The story deals with an American ex-patriate (Jess Hahn) who apparently inherits a vast sum of money from his dead aunt and consequently celebrates himself into a state of extreme poverty. However, as luck would have it, he had misinterpreted the telegram and all his inheritance effectively went to a distant cousin. The film's lengthy (and mostly silent) middle-section consists of nothing but an increasingly disheveled Hahn walking the streets of Paris, going in and out of telephone boxes and hotel lobbies asking after his "friends" in the hope that they'll lend him a sum of money enough for him to get a roof over his head and a loaf of bread into his belly! While at first I was ready to beg for something to actually happen during this section of the film, in hindsight this was perhaps its highlight and certainly a remarkable sequence coming from Rohmer. Of course, the continuous location shooting was not only required by the film's narrative but must have proved fundamental in keeping the production costs down.

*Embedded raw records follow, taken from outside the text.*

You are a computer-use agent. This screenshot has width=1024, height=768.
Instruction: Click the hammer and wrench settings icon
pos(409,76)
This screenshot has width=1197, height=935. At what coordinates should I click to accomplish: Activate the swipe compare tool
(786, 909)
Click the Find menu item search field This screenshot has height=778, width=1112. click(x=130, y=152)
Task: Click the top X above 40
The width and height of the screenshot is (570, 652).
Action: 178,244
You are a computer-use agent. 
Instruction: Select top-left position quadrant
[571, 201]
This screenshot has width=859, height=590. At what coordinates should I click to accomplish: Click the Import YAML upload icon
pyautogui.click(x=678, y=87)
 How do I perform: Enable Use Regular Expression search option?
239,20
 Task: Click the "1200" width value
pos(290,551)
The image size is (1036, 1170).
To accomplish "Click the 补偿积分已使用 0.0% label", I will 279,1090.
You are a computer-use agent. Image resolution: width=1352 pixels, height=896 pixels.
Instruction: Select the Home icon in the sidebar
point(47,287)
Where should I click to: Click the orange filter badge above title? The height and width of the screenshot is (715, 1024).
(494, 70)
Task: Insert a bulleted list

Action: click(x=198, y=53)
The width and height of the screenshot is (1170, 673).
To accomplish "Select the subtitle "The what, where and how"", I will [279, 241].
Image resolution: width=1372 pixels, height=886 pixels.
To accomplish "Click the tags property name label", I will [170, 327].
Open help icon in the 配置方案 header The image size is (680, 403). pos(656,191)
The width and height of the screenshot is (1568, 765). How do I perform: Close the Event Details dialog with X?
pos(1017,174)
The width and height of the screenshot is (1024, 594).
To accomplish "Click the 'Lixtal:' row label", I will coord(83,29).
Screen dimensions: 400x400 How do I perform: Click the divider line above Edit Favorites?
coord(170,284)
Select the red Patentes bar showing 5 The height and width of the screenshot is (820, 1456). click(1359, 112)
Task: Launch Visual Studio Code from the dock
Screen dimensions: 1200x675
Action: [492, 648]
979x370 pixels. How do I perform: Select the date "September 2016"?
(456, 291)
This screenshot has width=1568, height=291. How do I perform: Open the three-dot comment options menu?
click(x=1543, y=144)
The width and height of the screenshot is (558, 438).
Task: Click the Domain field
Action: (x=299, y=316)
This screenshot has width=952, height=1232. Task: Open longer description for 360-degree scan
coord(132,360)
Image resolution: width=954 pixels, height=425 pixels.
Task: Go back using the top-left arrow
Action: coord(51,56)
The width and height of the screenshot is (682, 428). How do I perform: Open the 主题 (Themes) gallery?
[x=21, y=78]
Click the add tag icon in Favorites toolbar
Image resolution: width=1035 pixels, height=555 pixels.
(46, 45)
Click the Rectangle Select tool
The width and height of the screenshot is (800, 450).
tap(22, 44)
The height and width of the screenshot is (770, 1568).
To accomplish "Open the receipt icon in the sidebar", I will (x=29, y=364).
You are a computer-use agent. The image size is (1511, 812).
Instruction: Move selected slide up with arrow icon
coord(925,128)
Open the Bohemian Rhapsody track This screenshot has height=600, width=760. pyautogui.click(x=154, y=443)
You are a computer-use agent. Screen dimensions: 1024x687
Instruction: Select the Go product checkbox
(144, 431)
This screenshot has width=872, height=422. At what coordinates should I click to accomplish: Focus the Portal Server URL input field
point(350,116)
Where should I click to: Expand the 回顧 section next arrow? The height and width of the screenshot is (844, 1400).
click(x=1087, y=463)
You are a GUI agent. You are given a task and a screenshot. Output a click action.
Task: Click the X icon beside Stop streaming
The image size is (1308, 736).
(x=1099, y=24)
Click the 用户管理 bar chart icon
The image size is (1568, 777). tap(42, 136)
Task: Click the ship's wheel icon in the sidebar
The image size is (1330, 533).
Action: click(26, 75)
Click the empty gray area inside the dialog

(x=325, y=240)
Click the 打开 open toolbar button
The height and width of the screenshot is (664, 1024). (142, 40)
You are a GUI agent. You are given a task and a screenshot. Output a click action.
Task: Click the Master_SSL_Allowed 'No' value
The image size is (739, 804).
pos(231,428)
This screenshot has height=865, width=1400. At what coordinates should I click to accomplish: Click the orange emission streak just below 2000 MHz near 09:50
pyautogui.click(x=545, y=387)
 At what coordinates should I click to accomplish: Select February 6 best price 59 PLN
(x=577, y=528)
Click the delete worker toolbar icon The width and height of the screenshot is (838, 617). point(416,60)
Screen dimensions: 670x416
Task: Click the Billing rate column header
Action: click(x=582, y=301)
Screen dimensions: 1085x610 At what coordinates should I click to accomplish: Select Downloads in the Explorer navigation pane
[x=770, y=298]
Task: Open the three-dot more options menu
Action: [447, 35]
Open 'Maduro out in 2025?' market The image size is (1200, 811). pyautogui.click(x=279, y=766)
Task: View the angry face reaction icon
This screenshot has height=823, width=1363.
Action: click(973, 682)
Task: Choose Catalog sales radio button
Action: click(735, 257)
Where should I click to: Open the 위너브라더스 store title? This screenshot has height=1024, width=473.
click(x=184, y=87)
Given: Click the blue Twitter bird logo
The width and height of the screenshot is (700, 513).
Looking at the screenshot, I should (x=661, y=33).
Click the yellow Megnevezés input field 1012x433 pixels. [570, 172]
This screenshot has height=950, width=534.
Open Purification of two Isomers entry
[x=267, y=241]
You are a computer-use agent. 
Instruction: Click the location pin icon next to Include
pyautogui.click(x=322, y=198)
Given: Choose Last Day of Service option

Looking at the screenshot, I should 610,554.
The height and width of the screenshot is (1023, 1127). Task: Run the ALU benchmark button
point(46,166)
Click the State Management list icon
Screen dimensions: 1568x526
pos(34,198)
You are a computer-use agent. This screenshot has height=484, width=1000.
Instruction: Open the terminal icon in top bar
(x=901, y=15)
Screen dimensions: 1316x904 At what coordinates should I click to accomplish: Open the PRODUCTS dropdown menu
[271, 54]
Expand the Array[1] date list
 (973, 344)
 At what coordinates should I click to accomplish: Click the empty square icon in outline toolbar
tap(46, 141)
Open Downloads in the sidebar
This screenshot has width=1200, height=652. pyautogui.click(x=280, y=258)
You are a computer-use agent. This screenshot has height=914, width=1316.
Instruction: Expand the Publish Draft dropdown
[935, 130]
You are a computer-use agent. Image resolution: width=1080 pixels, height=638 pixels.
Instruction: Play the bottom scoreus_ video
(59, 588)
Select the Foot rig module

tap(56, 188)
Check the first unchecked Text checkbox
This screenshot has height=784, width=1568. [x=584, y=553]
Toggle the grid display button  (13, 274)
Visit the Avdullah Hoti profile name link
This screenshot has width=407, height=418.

The third and final section, then, sees a reversal of fortune for Hahn's character. After taking up with a clownish tramp (who sarcastically dubs him "The Baron") and performing their routines on the streets to the bourgeois restauranteurs, a journalist friend chances upon him in the gutter one night whereupon he informs him that Hahn's rich cousin has met with a fatal car accident and that he is now effectively a member of high society! As they drive exuberantly off in the journalist's car, Rohmer ends the film by panning to a wonderfully inspired shot of the constellation (presumably to justify the title). Incidentally, I'm of the Sign of Leo myself...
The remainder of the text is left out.